Top of SUPPLIED MATERIAL

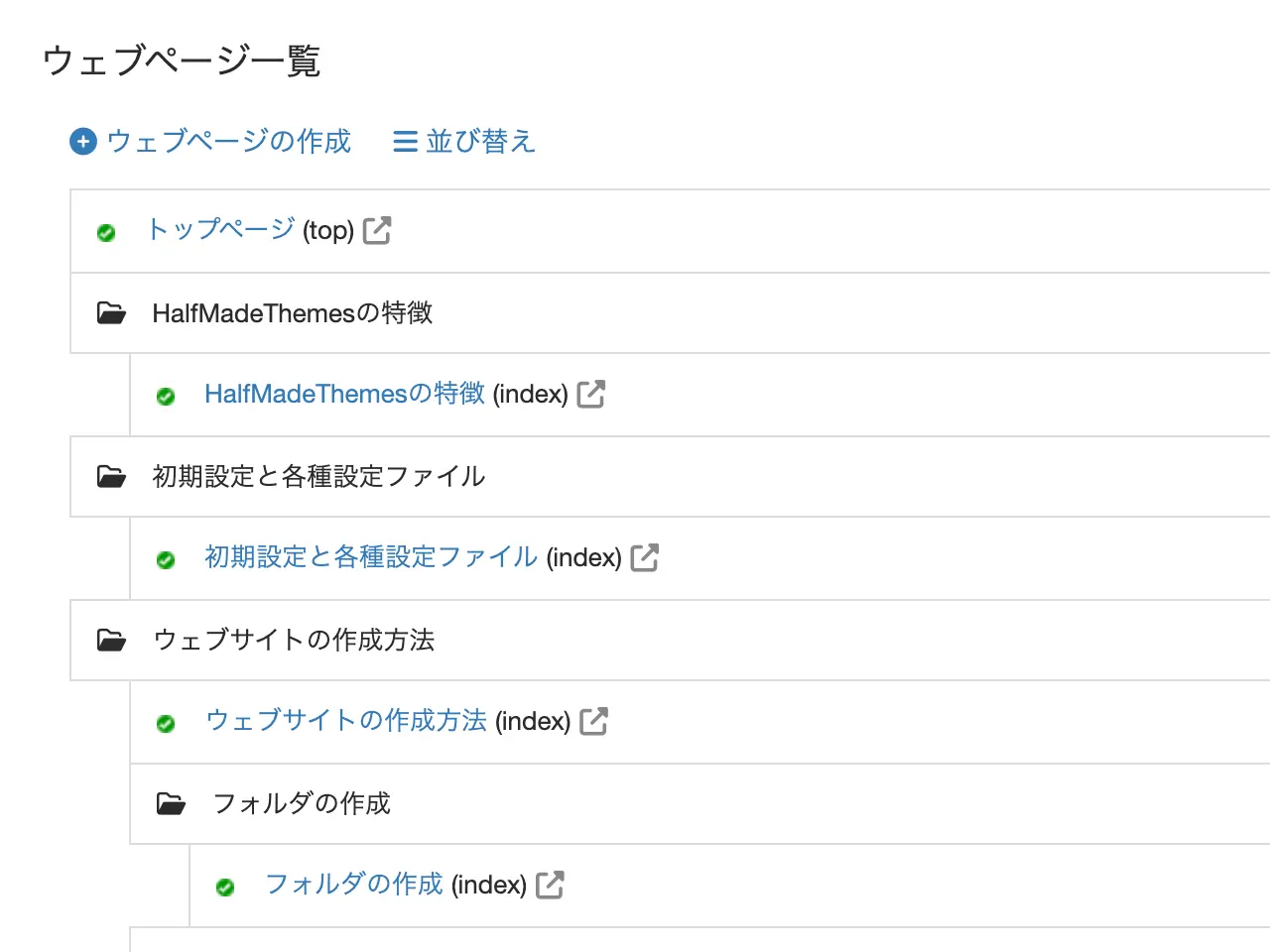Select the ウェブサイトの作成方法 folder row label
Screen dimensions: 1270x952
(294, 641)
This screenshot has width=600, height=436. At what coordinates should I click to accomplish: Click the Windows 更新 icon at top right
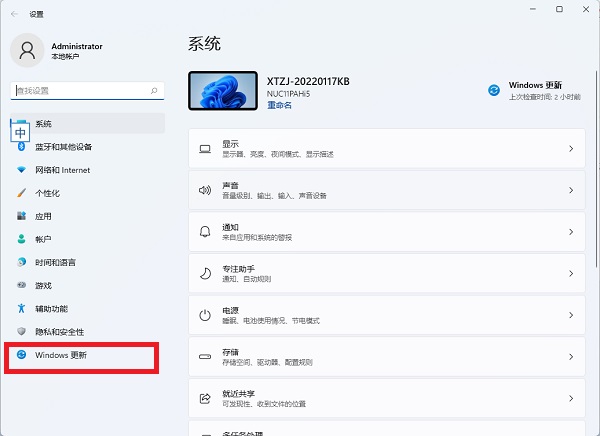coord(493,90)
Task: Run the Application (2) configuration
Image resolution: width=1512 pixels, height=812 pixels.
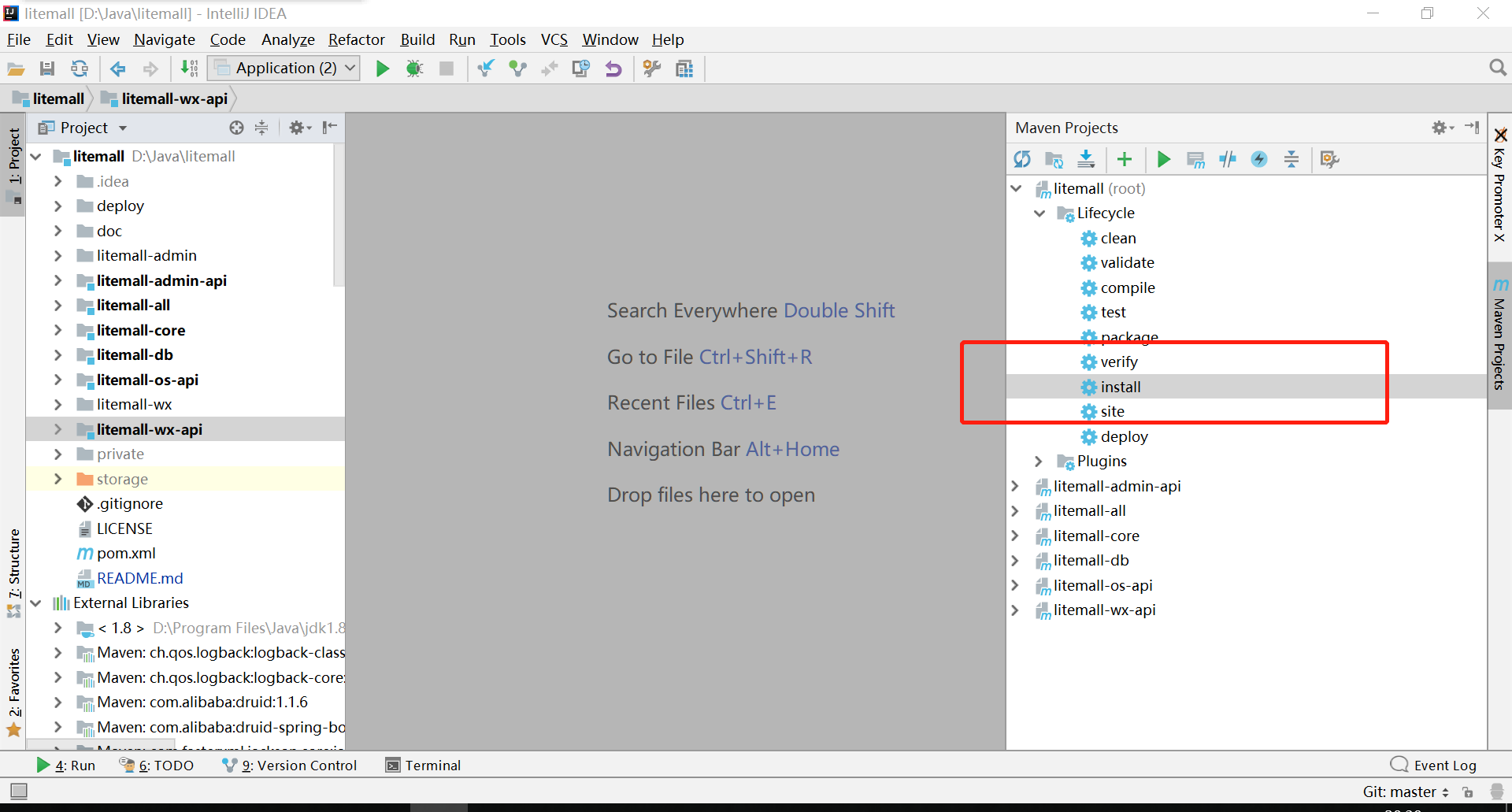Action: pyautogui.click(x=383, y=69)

Bottom of SUPPLIED MATERIAL

INSTRUCTIONS TO FOLLOW
Write out exactly, with no pictures, each line from the one containing "Task: Run the Application (2) configuration" through the last line of the listing above, both included.

RESULT
Task: Run the Application (2) configuration
Image resolution: width=1512 pixels, height=812 pixels.
Action: pyautogui.click(x=383, y=69)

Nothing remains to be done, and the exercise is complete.